Written tasks
(1) In the passage on HotSpot memory barriers, list every method of LIR_Assembler that the shown code defines.
(2) Continue the passage on HotSpot memory barriers from its last sentence.

-------- Text passage --------

Note that HotSpot appears to have inlined methods [6]. The code generated by Hotspot is not necessarily isomorphic to the original Java code. Also note that it might recompile it to machine code more than once, apparently depending on the usage profile.

Now, the thing of interest is the MEMBAR-acquire ! (empty encoding) line. This is not an x86 instruction and doesn't even take an address (the left-most column). So, why is it there?

"Each CPU has its own peculiar memory-barrier instructions, which can make portability a challenge" [3] The x86 hardware has a NoOp for most membar operations:

void LIR_Assembler::membar() {
// QQQ sparc TSO uses this,
__ membar( Assembler::Membar_mask_bits(Assembler::StoreLoad));
}

void LIR_Assembler::membar_acquire() {
// No x86 machines currently require load fences
// __ load_fence();
}

void LIR_Assembler::membar_release() {
// No x86 machines currently require store fences
// __ store_fence();
}

void LIR_Assembler::membar_loadload() {
// no-op
//__ membar(Assembler::Membar_mask_bits(Assembler::loadload));
}

void LIR_Assembler::membar_storestore() {
// no-op
//__ membar(Assembler::Membar_mask_bits(Assembler::storestore));
}

void LIR_Assembler::membar_loadstore() {
// no-op
//__ membar(Assembler::Membar_mask_bits(Assembler::loadstore));
}

void LIR_Assembler::membar_storeload() {
__ membar(Assembler::Membar_mask_bits(Assembler::StoreLoad));
}

(from Hotspot's source code that can be found in hotspot/src/cpu/x86/vm/c1_LIRAssembler_x86.cpp).

The membar method itself looks like this:

// Serializes memory and blows flags
void membar(Membar_mask_bits order_constraint) {
if (os::is_MP()) {
// We only have to handle StoreLoad
if (order_constraint & StoreLoad) {
// All usable chips support "locked" instructions which suffice
// as barriers, and are much faster than the alternative of
// using cpuid instruction. We use here a locked add [esp],0.
// This is conveniently otherwise a no-op except for blowing
// flags.
// Any change to this code may need to revisit other places in
// the code where this idiom is used, in particular the
// orderAccess code.
lock();
addl(Address(rsp, 0), 0);// Assert the lock# signal here
}
}
}

(from assembler_x86.hpp in the HotSpot source code).

And true to the comment, we do see lines output like:

lock addl [rsp + #0], 0 ! membar_volatile

but it's in the writer code! The writer code looks like this:

070 movl R8, [RCX + #28 (8-bit)] # int ! Field com/phenry/concurrent/lockless/AbstractWriterRunnable.lap

078 movl R11, [RCX + #24 (8-bit)] # int ! Field com/phenry/concurrent/lockless/AbstractWriterRunnable.index

07c movq R10, [R10 + #16 (8-bit)] # ptr ! Field java/util/concurrent/atomic/AtomicIntegerArray.array

Similar to before we have a register that's our index field (R11) and the int[] array in the Java AtomicIntegerArray class (R10). Also similar to before, we calculate the address that this index points to in the array but this time we populate its value with R8 (our lap field in our Java code).

08e B8: # B4 B9 <- 287336="" b7="" font="" nbsp="" req:="">

08e MEMBAR-release ! (empty encoding)

08e

08e movslq R11, R11 # i2l

091 movl [R10 + #24 + R11 << #2], R8 # int

096 lock addl [rsp + #0], 0 ! membar_volatile

As before we have the (redundant) MEMBAR pseudo instruction but we also have the very significant lock prefix.

-------- Recorded data --------

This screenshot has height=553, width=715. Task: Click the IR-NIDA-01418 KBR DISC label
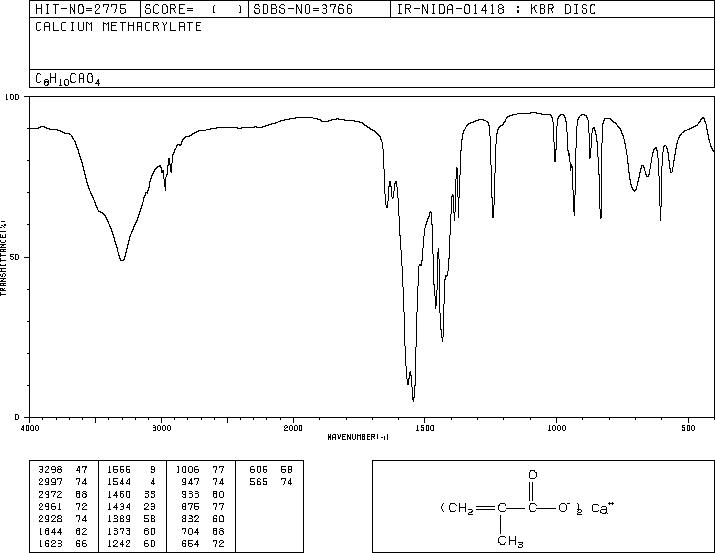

--------
-------- Recorded data --------

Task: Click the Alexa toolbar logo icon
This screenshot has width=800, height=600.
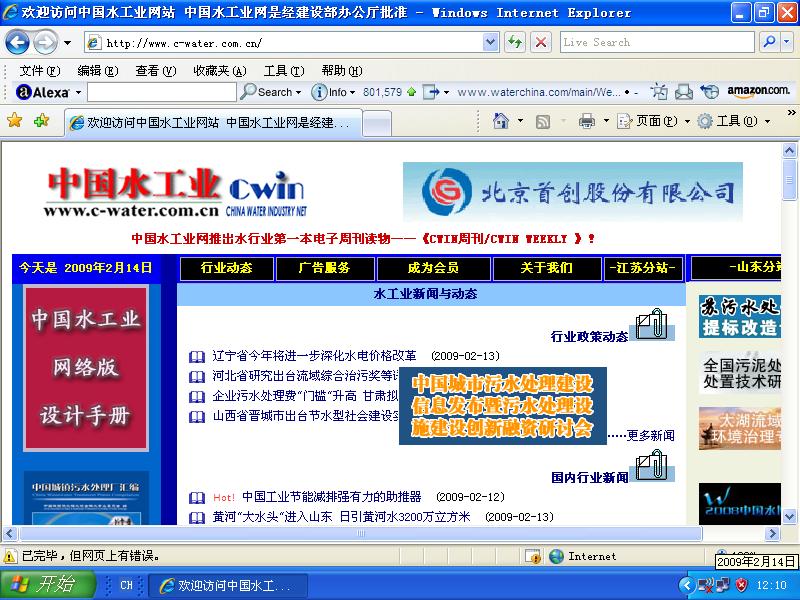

--------

Responses by task
(1) membar, membar_acquire, membar_release, membar_loadload, membar_storestore, membar_loadstore, membar_storeload

(2)
The reader code does not need to worry since the membar has flushed the store buffers (which "enable our fast processors to run without blocking while data is transferred to and from the cache sub-system" [7]. These fences are more related to instruction ordering - another side effect of the synchronize semantics - than the cache subsystem). Furthermore:

"If a core wants to read some memory, and it does not have it ... then it must make a read on the ring bus. It will then either be read from main-memory if not in the cache sub-systems, or read from L3 if clean, or snooped from another core if Modified. In any case the read will never return a stale copy from the cache sub-system, it is guaranteed to be coherent." [7]

This seems to be a standard way of synchronizing outside the JVM [5]. So, why is it so slow? The JVM has some very clever code to avoid this heavy-weight approach that I will go into in a future post.

[1] http://www.ibiblio.org/gferg/ldp/GCC-Inline-Assembly-HOWTO.html

[2] http://stackoverflow.com/questions/9337670/hotspot7-hsdis-printassembly-intel-syntax

[3] Memory Barriers: a Hardware View for Software Hackers

[4] x86-64 Machine-Level Programming .

[5] StackOverflow.
[6] "Deep dive into assembly code from Java" -Kohsuke Kawaguchi's blog.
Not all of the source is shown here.